= Shishi-odoshi =

Japanese devices made to frighten animals that pose a threat to agriculture

A shishi-odoshi breaks the quietness of a Japanese garden with the sound of a bamboo rocker arm hitting a rock.

 (鹿威し, Shishi-odoshi) (literally, "deer-frightening" or "boar-frightening"), in a wide sense, refers to Japanese devices made to frighten away animals that pose a threat to agriculture, including kakashi (scarecrows), naruko (clappers) and sōzu. In a narrower sense, it is synonymous with sōzu.

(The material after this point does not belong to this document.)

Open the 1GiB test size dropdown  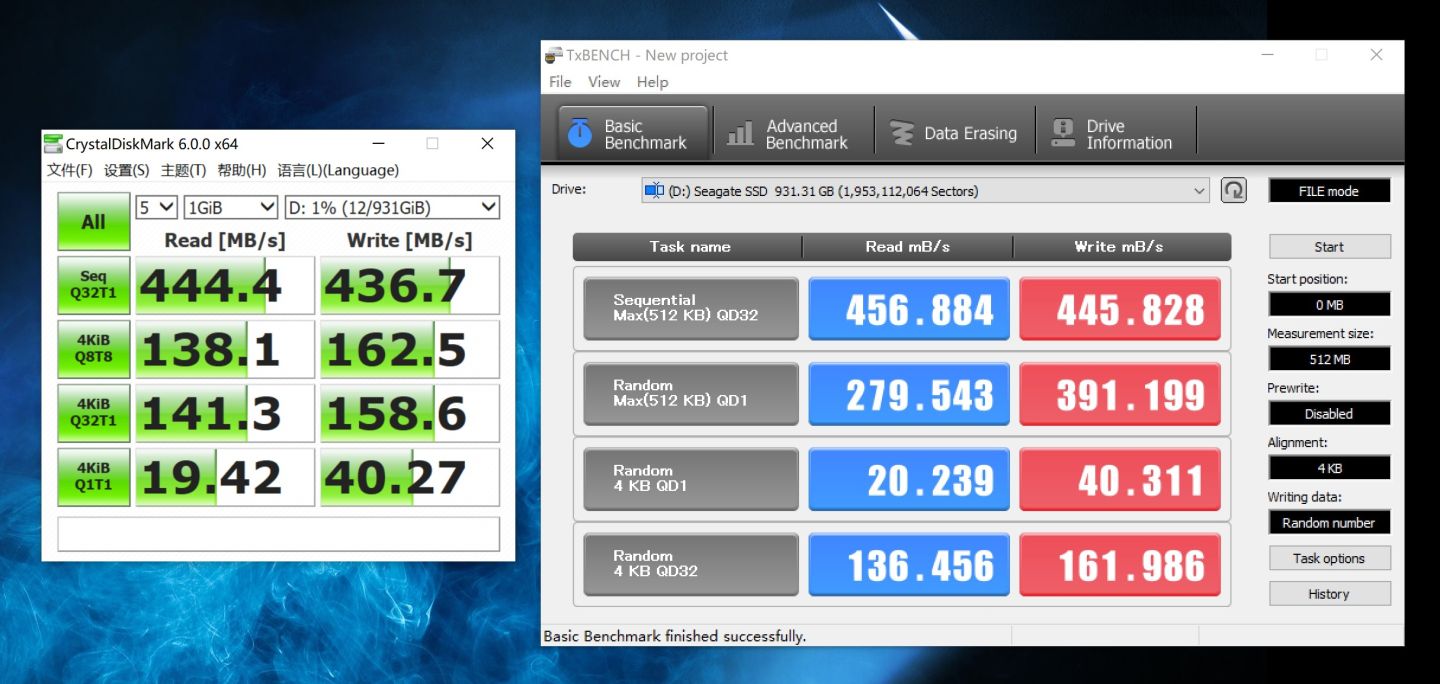click(230, 207)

A sōzu is a type of water fountain used in Japanese gardens. It consists of a segmented tube, usually of bamboo, pivoted to one side of its balance point. At rest, its heavier end is down and resting against a rock. A trickle of water into the upper end of the tube accumulates and eventually moves the tube's centre of gravity past the pivot, causing the tube to rotate and dump out the water. The heavier end then falls back against the rock, making a sharp sound, and the cycle is repeated.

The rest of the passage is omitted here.